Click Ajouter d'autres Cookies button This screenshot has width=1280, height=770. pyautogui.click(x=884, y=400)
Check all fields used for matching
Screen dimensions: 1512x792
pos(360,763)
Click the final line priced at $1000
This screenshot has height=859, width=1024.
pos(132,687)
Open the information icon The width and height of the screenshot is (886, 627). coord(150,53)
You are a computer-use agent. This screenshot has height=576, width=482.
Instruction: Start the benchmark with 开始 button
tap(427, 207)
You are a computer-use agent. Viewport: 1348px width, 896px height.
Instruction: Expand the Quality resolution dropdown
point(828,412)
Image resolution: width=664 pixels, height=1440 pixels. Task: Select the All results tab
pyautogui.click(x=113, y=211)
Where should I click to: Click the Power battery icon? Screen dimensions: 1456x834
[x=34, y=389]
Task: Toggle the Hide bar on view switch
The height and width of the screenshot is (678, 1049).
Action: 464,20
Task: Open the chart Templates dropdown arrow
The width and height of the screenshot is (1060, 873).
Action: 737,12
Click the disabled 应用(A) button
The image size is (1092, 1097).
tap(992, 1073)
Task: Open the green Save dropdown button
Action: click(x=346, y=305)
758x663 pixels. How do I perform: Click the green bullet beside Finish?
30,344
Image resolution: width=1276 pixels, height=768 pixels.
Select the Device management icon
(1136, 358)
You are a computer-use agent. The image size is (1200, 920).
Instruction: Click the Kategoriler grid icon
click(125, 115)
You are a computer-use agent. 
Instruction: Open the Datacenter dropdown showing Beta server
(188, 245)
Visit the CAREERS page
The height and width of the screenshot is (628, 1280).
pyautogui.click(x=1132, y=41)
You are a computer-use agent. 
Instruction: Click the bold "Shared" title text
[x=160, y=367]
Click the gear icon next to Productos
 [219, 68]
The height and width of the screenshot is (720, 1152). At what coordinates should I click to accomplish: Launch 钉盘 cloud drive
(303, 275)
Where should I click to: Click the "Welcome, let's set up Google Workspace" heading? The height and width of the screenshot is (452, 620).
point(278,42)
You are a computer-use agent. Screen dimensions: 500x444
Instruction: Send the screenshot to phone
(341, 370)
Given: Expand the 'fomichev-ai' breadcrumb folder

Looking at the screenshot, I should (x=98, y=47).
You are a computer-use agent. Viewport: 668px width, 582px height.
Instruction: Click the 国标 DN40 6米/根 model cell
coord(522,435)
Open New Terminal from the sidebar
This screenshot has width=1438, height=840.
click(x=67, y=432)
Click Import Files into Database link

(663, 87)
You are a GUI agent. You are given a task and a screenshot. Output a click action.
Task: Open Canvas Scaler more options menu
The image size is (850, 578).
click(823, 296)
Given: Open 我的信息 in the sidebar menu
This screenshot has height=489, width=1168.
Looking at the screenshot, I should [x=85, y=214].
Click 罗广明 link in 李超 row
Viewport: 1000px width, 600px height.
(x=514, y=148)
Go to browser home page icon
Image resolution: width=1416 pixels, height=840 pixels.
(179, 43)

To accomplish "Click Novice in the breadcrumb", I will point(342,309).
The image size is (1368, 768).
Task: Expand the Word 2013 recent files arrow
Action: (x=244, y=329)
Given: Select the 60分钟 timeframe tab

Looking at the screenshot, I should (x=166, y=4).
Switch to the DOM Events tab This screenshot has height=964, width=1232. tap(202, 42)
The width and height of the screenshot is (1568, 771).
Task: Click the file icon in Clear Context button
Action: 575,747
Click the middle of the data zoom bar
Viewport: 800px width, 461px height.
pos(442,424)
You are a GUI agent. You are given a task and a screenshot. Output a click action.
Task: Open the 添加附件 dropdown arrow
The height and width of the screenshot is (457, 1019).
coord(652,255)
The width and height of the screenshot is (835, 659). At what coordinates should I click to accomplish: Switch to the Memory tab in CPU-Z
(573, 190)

§ §

TASK DESCRIPTION: Select, from the listing, all lines that include the word "menu".

ANSWER TO THIS TASK:
Task: Open Canvas Scaler more options menu
Given: Open 我的信息 in the sidebar menu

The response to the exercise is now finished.